Lampu temaram di pinggir jalan malam itu hanya berkelap-kelip saja. Jalan tikus yang sepi, menjadi alasan pemerintah untuk tidak terlalu memberi perhatian khusus dan lalai dalam memasang cymatic scan. Ketakutan Kōgami bukannya tak beralasan. Seberapa besar kebenciannya terhadap keputusan negaranya, ia tak bisa berkelit bahwa kadang-kadang, negara membuat pilihan parokial yang membuat Kōgami bertanya-tanya mengenai kesejahteraan para penduduk Jepang seratus tahun yang lalu. Seratus tahun bukanlah waktu yang sebentar, namun perubahan semasif ini tentu membuatnya semakin menyangsikan mengenai arti dari apa itu masyarakat.

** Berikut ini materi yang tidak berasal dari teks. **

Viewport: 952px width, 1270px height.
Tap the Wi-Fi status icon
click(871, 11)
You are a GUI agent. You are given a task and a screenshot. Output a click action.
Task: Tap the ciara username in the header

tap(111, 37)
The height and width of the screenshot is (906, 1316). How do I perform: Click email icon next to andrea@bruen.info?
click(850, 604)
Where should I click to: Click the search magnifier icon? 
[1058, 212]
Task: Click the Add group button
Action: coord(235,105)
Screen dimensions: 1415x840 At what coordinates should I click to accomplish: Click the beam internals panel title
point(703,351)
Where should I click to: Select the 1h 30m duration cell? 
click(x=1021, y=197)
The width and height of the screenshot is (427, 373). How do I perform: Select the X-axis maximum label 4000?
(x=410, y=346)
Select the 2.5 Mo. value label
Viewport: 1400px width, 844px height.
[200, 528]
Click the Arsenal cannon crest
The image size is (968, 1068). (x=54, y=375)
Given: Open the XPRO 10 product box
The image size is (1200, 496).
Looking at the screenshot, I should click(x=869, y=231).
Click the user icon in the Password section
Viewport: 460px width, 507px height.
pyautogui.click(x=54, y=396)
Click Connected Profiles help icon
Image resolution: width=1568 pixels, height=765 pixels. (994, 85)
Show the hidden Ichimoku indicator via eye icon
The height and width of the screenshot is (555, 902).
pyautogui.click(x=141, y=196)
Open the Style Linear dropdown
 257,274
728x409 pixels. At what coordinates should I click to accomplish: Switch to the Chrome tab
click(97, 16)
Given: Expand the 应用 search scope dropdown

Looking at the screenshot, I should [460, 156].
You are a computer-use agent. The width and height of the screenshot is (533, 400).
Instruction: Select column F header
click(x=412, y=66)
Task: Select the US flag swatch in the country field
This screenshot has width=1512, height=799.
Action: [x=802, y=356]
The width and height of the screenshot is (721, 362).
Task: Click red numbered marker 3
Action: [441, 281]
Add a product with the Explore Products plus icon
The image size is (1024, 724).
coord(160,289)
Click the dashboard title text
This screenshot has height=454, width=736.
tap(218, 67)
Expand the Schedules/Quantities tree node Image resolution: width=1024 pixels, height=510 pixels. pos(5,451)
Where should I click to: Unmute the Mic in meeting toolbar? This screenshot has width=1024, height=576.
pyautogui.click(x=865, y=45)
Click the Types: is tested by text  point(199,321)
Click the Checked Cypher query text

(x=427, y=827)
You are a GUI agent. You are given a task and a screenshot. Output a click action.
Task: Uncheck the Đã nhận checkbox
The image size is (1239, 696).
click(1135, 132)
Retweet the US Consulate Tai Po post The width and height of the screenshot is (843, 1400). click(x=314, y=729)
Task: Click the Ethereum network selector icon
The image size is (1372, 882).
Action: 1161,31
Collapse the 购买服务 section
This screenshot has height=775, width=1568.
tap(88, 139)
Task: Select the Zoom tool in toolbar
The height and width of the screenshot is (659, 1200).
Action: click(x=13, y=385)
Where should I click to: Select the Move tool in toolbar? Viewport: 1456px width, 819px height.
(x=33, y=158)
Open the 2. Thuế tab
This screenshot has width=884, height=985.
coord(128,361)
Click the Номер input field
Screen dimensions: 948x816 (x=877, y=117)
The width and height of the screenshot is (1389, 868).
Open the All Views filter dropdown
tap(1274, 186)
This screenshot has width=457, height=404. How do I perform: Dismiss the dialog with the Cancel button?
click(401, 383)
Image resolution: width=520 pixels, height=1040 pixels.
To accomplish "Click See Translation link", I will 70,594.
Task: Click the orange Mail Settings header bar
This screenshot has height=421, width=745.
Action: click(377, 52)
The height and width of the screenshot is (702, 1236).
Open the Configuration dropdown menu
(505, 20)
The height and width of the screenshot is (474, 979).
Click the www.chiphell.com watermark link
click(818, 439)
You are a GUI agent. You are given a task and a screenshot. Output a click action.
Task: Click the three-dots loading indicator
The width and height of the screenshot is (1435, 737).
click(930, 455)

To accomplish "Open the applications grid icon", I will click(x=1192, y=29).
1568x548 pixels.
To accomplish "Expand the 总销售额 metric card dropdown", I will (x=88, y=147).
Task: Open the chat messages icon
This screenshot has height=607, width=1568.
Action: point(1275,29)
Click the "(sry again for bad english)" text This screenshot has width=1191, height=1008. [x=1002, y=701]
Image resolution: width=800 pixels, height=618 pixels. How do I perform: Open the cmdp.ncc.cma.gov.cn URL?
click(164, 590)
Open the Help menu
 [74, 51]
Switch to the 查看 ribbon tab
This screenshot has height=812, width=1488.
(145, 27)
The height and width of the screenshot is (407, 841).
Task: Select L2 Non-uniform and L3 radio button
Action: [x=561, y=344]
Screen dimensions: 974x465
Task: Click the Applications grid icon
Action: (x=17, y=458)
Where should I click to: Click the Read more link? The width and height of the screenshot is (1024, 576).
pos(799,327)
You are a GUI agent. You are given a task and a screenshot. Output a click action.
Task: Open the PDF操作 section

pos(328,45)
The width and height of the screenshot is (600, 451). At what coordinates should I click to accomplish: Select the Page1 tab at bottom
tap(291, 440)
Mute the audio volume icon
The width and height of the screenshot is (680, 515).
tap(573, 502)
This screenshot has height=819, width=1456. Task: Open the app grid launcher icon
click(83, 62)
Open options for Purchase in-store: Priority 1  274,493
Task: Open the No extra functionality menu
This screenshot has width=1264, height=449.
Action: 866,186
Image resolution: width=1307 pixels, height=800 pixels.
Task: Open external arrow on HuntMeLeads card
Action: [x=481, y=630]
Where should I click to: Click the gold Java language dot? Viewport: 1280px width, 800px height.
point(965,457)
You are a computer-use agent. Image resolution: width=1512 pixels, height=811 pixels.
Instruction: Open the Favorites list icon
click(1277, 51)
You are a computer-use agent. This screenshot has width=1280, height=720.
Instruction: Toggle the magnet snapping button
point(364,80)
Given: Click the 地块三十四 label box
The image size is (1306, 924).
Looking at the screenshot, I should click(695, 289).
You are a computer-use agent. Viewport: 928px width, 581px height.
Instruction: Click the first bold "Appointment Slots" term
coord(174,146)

Robot kecil yang bertugas untuk menganalisa sekitar kemudian menghampiri Kōgami sebagai petugas yang berhak untuk menerima data, untuk kemudian ia olah dan distribusikan ke bawahannya. Buruan Sasayama dinyatakan sebagai korban yang tidak dibutuhkan lagi di masyarakat, dan karena skala kejahatannya kecil, Sybil memutuskan untuk tak memperpanjang perkara. Mereka semua bisa kembali ke kantor malam itu dan seperti yang Sasayama kerap lontarkan, "Call it a day," dengan aksen bahasa Inggrisnya yang berantakan. Sampai saat itu pun, Kōgami masih belum bisa dengan jelas memahami mengapa para kriminal ini tidak berhak mendapatkan keadilan yang layak. Mereka hanya mendapat dua pilihan hukuman yang ditentukan sepihak oleh Sybil; rehabilitasi, ataupun kematian. Sepihak! Bayangkan, mereka bahkan tak dapat kuasa untuk membela dirinya sendiri di mata hukum.

Kedua netra kelabu Kōgami mengerling pada sebuah etalase kecil yang gelap dan kumuh. Atensi Kōgami berhenti pada sebuah fiksasi, bagaikan mimpi yang ia tidak ingin tanggapi. Namun berapa kali pun ia berusaha untuk mengalihkan pandangannya, kedua netranya menolak. Hanya ada ia sendiri dan setangkup kepala. Kepala itu menyusut, mengering, dan mengecil.

Mendadak, Kōgami seperti ditarik kembali ke masa kecilnya.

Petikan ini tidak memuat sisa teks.